Dataset entries
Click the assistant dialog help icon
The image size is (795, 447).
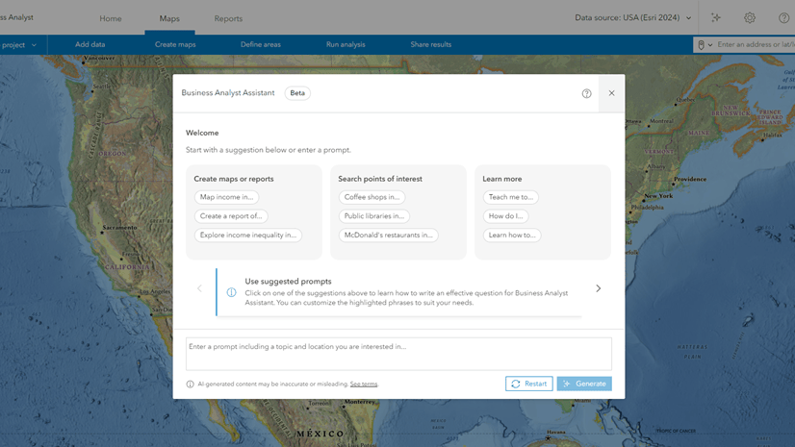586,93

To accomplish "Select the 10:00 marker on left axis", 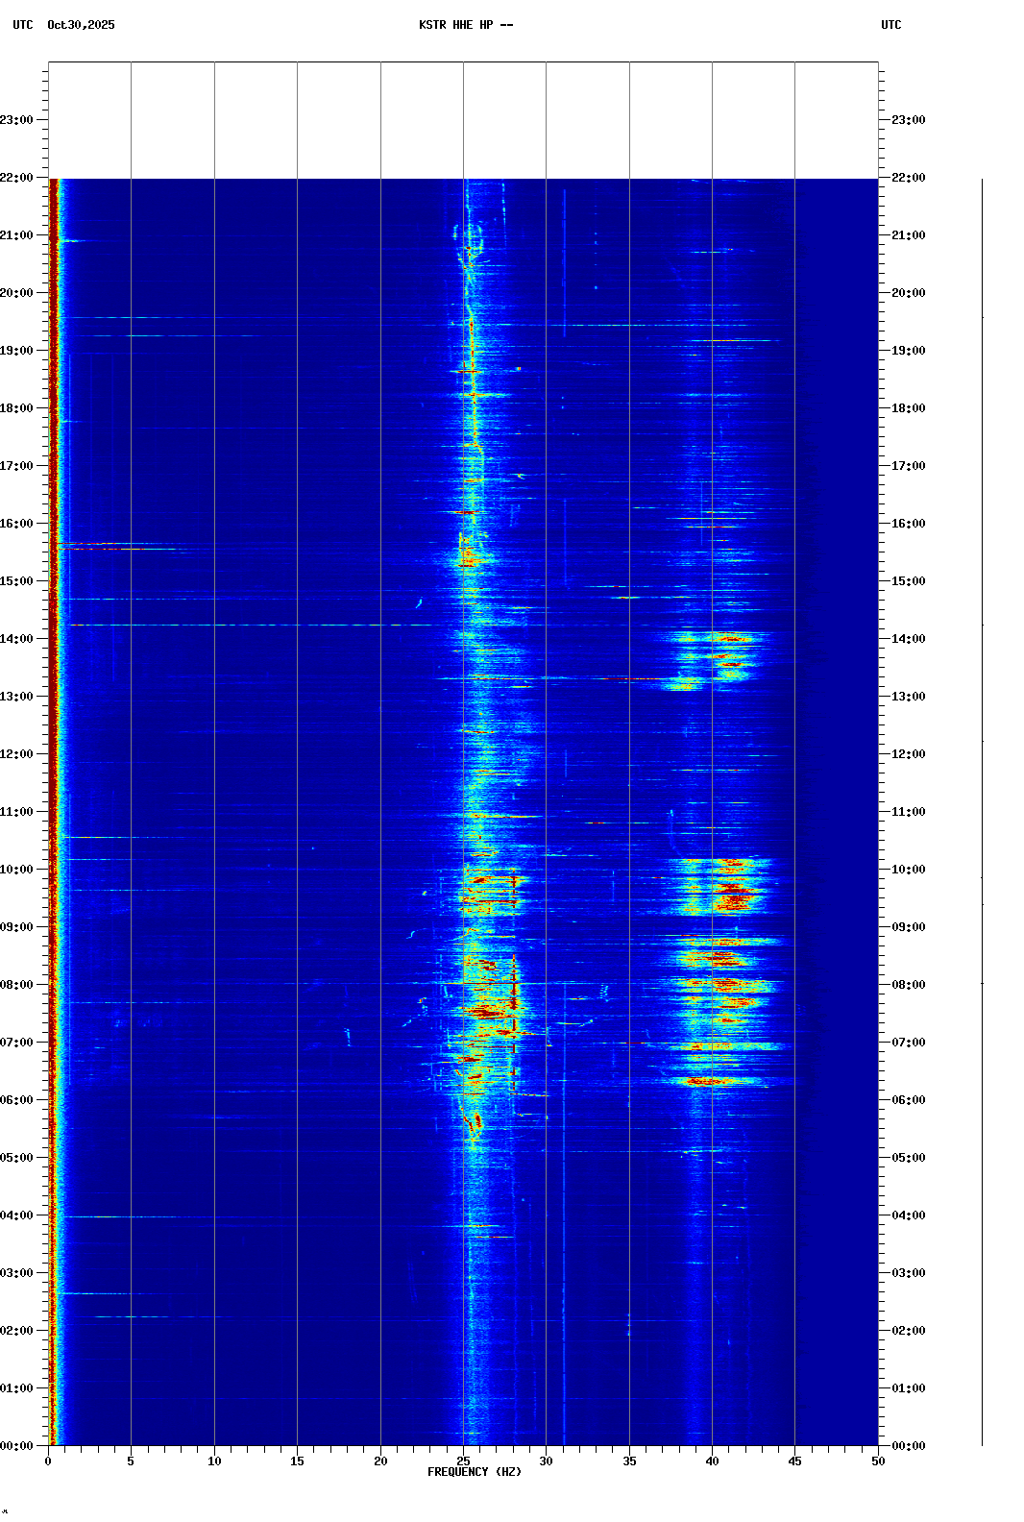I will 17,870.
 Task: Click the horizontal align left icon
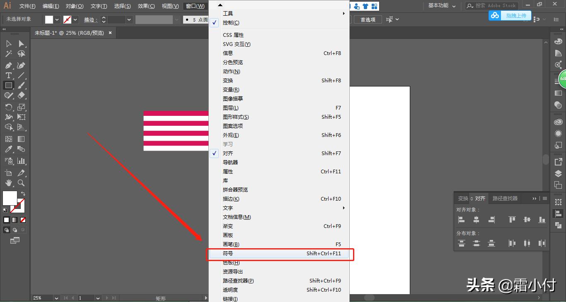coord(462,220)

...

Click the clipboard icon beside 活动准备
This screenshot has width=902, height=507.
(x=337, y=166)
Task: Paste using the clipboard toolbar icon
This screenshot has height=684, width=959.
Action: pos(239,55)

* * *

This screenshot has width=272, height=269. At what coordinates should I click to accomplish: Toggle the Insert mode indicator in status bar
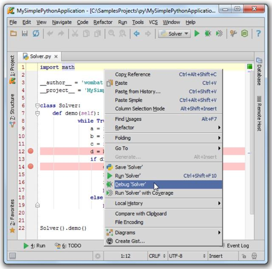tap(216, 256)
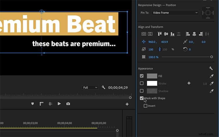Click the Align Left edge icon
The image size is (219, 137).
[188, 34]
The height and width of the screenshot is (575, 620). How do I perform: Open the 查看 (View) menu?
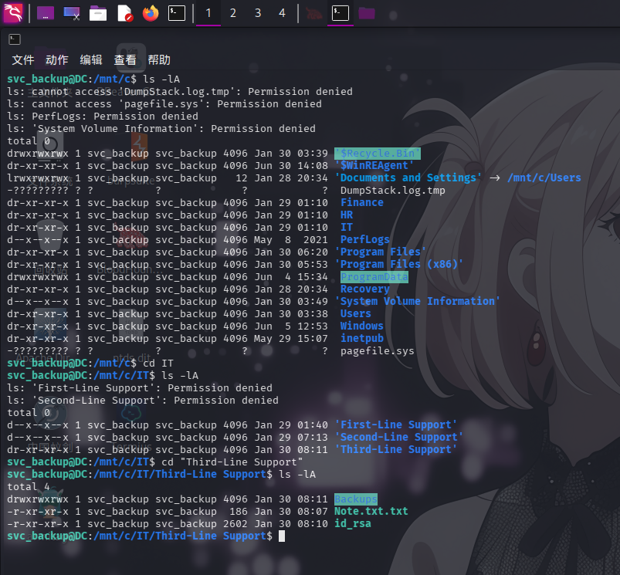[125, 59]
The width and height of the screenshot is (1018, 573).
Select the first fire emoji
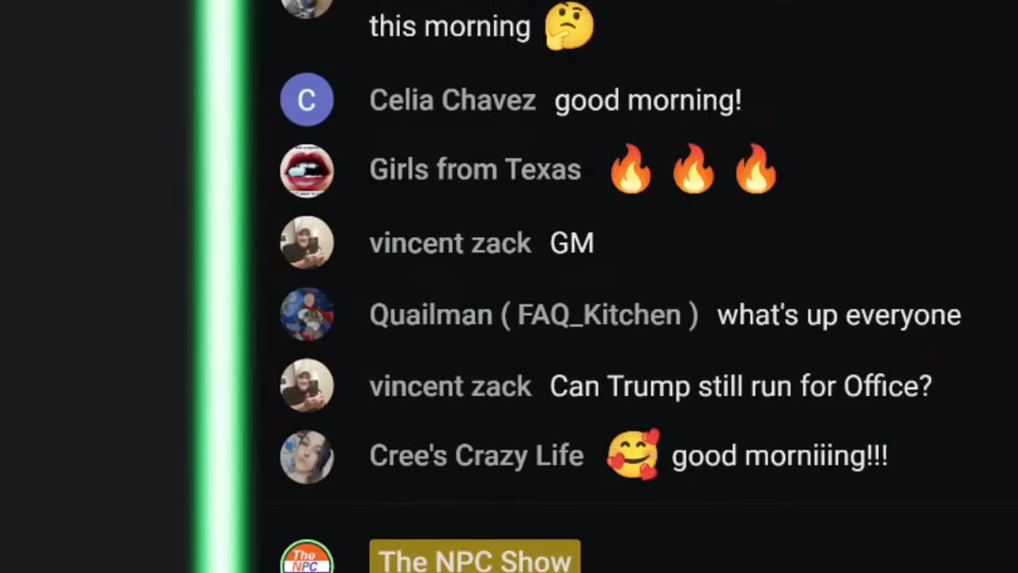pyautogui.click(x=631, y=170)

Your assignment:
Exact copy, pictures excluded: from the line with "This screenshot has width=272, height=269." up to and including the line with "The width and" in the data above.

Reply:
This screenshot has width=272, height=269. At what coordinates should I click to accomplish: Toggle the Insert mode indicator in status bar
tap(216, 256)
Click the Align Left edge icon
The image size is (219, 137).
[188, 34]
The height and width of the screenshot is (575, 620). How do I perform: Open the 查看 (View) menu?
[125, 59]
The width and height of the screenshot is (1018, 573).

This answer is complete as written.